Set graders in your config to override the per-task graders field from the dataset:

"graders": ["performance_grader"]

Configuration reference

API keys

The apiKey field supports two formats:

  • Env var name: "OPENAI_API_KEY" — resolved from .env.development at runtime
  • Direct value: "sk-xxxxx" — used as-is (not recommended)

Supported providers

Provider provider value Requires baseUrl
OpenAI openai No
Anthropic anthropic No
Google google No
Azure OpenAI azure Yes
AWS Bedrock bedrock No
OpenRouter openrouter No
Fireworks, Together, etc. openai-compatible Yes
Ollama ollama No
Clado Action (executor only) clado-action Yes

BrowserOS infrastructure

"browseros": {
  "server_url": "http://127.0.0.1:9110",
  "base_cdp_port": 9010,
  "base_server_port": 9110,
  "base_extension_port": 9310,
  "load_extensions": false,
  "headless": true
}

Each worker gets its own Chrome instance. Worker N uses base_port + N for CDP and server ports.

Execution settings

Field Description Default
num_workers Parallel workers (each gets its own Chrome) 1
timeout_ms Per-task timeout in ms 1800000 (30 min)
restart_server_per_task Restart Chrome between tasks (cleaner state, slower) false

Datasets

File Tasks Description
webvoyager.jsonl 643 Full WebVoyager benchmark
mind2web.jsonl 300 Online-Mind2Web
webbench-{0,1,2}of4-50.jsonl 50 each WebBench shards (50-task subsets)
agisdk-real.jsonl 40 AGI SDK / REAL Bench (action-only tasks)
webarena-infinity-hard-50.jsonl 50 WebArena-Infinity hard set
browsecomp-medium-hard-50.jsonl 50 BrowseComp medium-hard
browsecomp-very-hard-50.jsonl 50 BrowseComp very-hard

Task format (JSONL, one per line):

{
  "query_id": "Amazon--0",
  "dataset": "webvoyager",
  "query": "Search an Xbox Wireless controller with green color and rated above 4 stars.",
  "graders": ["performance_grader"],
  "start_url": "https://www.amazon.com/",
  "metadata": { "original_task_id": "Amazon--0", "website": "Amazon" }
}

Output

Results are saved to output_dir:

results/
  browseros-agent-weekly/
    2026-04-29-1430/
      Amazon--0/
        metadata.json         # Task result, timing, grader scores
        messages.jsonl         # Full message log
        screenshots/
          001.png              # Step-by-step screenshots
          002.png
      summary.json             # Aggregate pass rates

Troubleshooting

BrowserOS not found: Expects /Applications/BrowserOS.app/Contents/MacOS/BrowserOS. Set BROWSEROS_BINARY to override.

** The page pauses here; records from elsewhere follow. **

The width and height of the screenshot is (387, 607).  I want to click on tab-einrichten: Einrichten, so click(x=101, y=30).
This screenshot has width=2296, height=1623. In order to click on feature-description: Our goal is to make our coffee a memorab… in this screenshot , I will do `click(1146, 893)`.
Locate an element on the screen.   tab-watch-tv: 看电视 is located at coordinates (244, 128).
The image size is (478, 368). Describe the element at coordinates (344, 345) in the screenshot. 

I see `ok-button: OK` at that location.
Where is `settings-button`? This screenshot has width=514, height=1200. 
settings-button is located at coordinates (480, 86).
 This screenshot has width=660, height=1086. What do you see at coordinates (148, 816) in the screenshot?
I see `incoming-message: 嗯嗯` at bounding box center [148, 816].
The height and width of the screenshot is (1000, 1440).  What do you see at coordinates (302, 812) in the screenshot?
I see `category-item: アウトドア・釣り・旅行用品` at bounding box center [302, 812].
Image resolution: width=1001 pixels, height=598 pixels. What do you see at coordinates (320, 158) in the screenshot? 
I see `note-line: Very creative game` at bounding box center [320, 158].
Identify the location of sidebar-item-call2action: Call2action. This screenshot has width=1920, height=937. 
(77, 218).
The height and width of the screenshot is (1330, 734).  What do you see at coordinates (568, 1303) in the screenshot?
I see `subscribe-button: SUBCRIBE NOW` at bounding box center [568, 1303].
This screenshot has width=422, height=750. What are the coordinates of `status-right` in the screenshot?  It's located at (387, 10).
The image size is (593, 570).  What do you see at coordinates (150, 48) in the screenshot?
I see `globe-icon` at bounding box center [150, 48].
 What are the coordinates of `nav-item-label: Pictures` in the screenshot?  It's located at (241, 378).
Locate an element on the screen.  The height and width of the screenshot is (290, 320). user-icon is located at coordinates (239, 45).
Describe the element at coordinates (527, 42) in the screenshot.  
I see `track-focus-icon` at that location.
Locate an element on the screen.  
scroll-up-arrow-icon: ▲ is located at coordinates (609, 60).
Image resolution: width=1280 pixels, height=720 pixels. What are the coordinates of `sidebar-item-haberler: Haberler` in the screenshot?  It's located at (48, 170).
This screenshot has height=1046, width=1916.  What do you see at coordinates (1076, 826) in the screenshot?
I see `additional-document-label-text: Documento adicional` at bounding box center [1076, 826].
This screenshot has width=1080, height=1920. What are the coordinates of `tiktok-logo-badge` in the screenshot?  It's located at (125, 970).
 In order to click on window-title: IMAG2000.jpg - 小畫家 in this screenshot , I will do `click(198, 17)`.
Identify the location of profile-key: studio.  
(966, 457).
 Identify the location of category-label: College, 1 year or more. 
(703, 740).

Port conflicts: Each worker uses base_port + workerIndex. 3 workers on base 9110 → ports 9110, 9111, 9112. Stop other BrowserOS instances first.

API key not resolving: If your config has "apiKey": "OPENAI_API_KEY", ensure the env var is set in .env.development.

Tasks timing out: Increase timeout_ms. Default is 30 minutes.

Headless vs headed: Set "headless": false to watch Chrome in real time.